News release

RSM Survey Shows Evolving ESG Priorities Among Middle Market Companies

Heightened expectations for ESG policies and results are driving increased focus on specific ESG objectives

Nov 03, 2022

Kimberly Bartok, National Public Relations Leader,, 212.372.1239
Andreia DeVries, National Public Relations Manager,, 954.449.8096
for media use only 

RSM Survey Shows Evolving ESG Priorities Among Middle Market Companies

Heightened expectations for ESG policies and results are driving increased focus on specific ESG objectives

CHICAGO – (November 3, 2022) – Support for environmental, social and governance (ESG) initiatives remains high among middle market companies as their ESG priorities evolve to better align with industry and organizational goals, according to the RSM US Middle Market Business Index (MMBI) ESG Special Report released today by RSM US LLP (RSM).

In the third quarter of 2022, 70% of middle market executives report having formal plans or strategies regarding ESG initiatives at their company, which is up from 66% for the comparable period a year ago. Sixty-nine percent of companies said they now have a dedicated senior executive whose primary responsibilities include establishing and achieving a vision for ESG.

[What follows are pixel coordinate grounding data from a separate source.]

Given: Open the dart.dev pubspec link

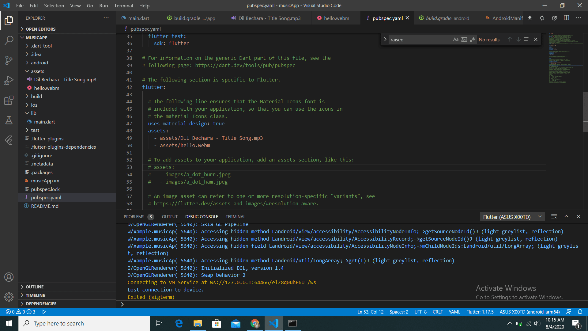Looking at the screenshot, I should click(x=245, y=65).
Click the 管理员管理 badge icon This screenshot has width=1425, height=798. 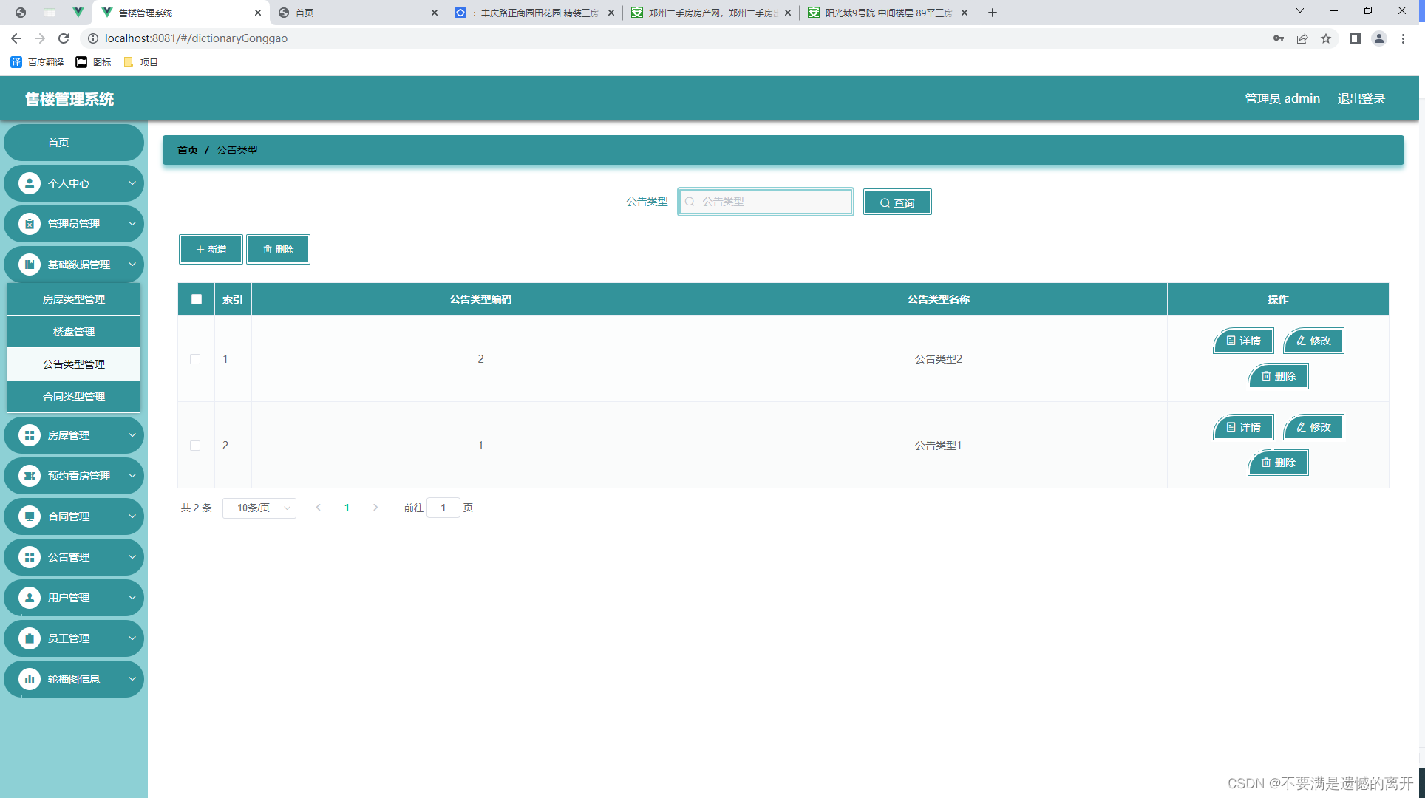click(30, 223)
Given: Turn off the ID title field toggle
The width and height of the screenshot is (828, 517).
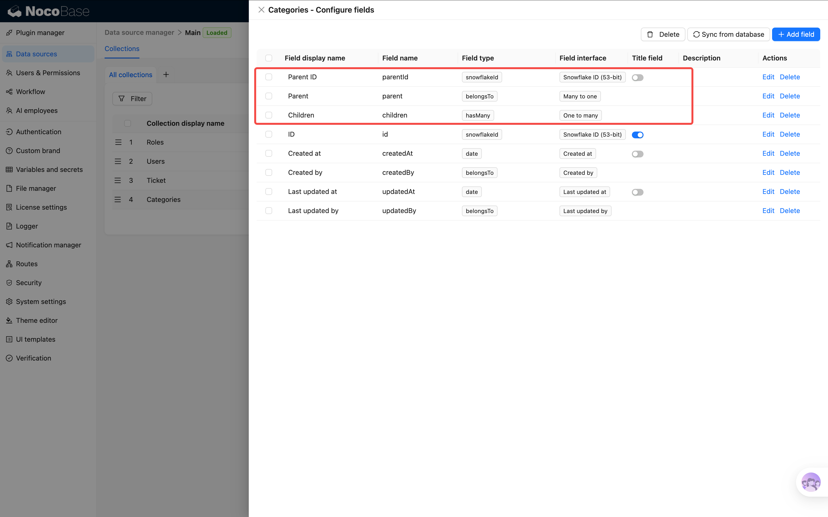Looking at the screenshot, I should click(637, 135).
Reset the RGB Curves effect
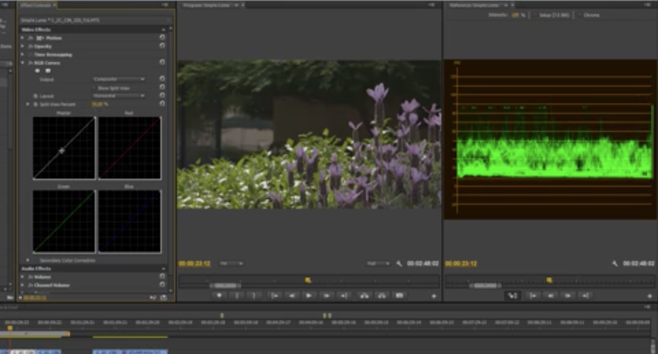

“The bar has been raised for ESG commitments and policies,” said Anthony DeCandido, partner, financial services senior analyst and co-leader of sustainability service solutions with RSM US LLP. “ESG is maturing and companies are now beginning to increase their focus on select indicators that can really make a difference in organizational performance. Recent economic headwinds are also influencing some organizations to refocus their efforts, particularly smaller organizations who are more directly aligning ESG activities with their core priorities.”

The survey results highlighted such disparities in ESG investment levels between smaller and larger middle market firms, as larger companies ($50 million to $1 billion in annual revenue) had higher levels of investment and more ESG activities than smaller organizations ($10 million to $50 million in annual revenue). RSM attributes this gap to several factors, including the fact that larger organizations typically have more resources to dedicate to ESG initiatives. Larger companies are also more likely to go public and thus more inclined to proactively establish strong ESG policies before they are subject to regulations and investor inquiries.

Middle Market Firms Focusing on Specific, Achievable Initiatives
The survey results indicate that companies are focusing on what they can realistically accomplish and are striving for specific objectives, rather than attempting to tackle a broad range of ESG concepts. The specialization of ESG initiatives could be one reason why only 56% of companies with a formal ESG plan specify all their commitments in their policies. This percentage is down from 72% a year ago, implying that organizations may be exercising greater precision in highlighting certain aspects of their ESG efforts.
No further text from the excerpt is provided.